Implementation of novel techniques such as high-resolution mass-spectrometry, next generation sequencing or computer simulations have altered our understanding of diseases. Therapy forms emerge that turn away from the one-fits-all paradigm towards highly specialized targeted therapies. These novel medications increase efficacy in smaller groups of patients, and reduce side effects observed with outdated broad-spectrum drugs. Oncology research has been a pioneer in this field, but the concept can also be applied to other pharmacological areas such as endocrinology. The first part of this thesis deals with the development of novel anti-angiogenic drugs for targeted-cancer therapy. Novel matrix metalloprotease inhibitors were synthesized, targeting a structurally less conserved part of enzyme class. High activity and selectivity could be achieved in different cancer cell lines, depending on the molecular structure of the inhibitors.

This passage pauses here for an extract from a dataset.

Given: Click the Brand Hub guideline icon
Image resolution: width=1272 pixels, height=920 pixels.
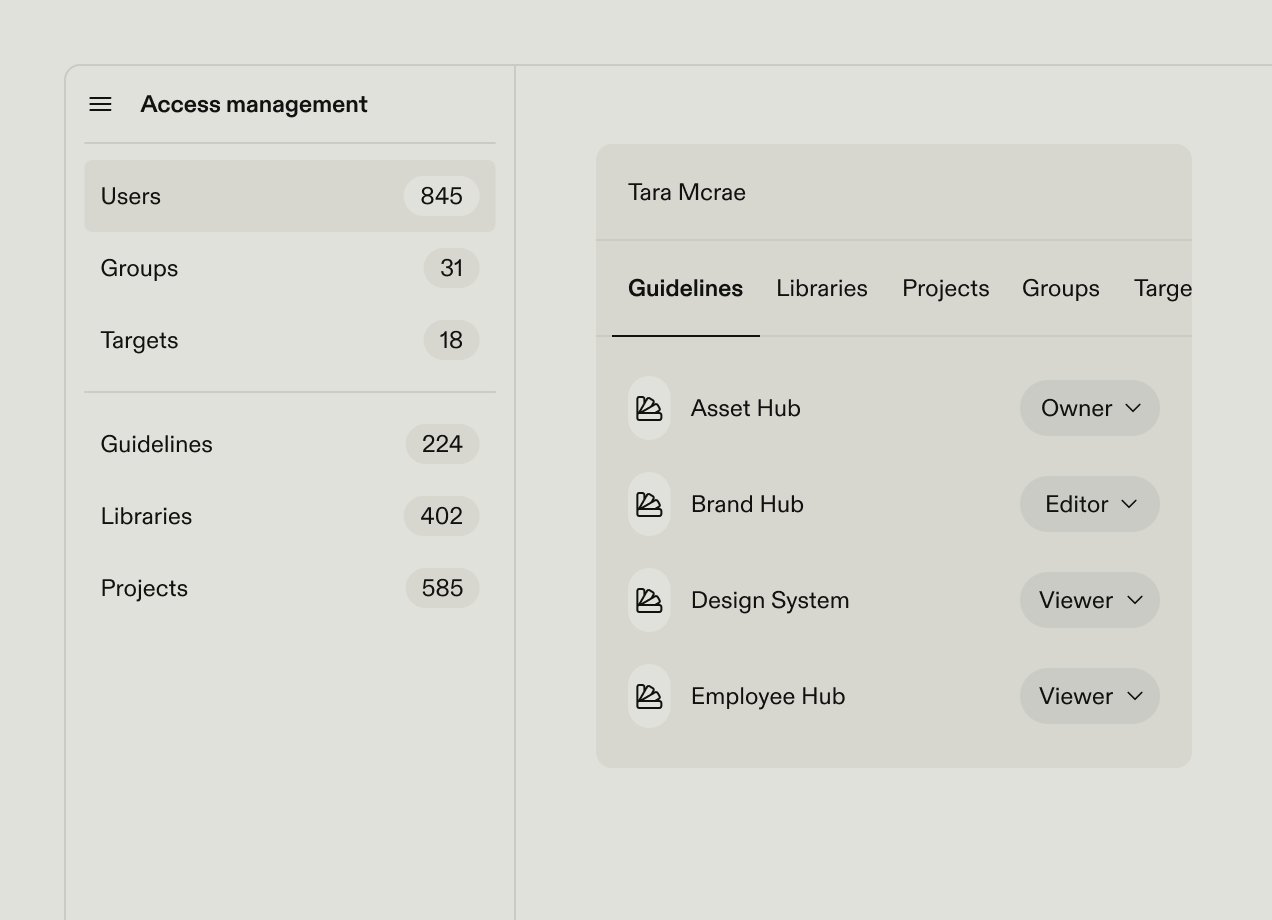Looking at the screenshot, I should (649, 504).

Part two deals with the development of 17β-HSD2 inhibitors for targeted-endocrine therapy of decreased bone fracture healing and osteoporosis. First, a class of inhibitors was optimized in activity, selectivity and metabolic stability to be successfully tested in an in vivo proof-of-principle mouse fracture model, leading to highly increased stability of the fractures. In a second step, this class was simplified and further optimized for osteoporosis therapy, showing increased properties after oral administration in a mouse pharmacokinetic study.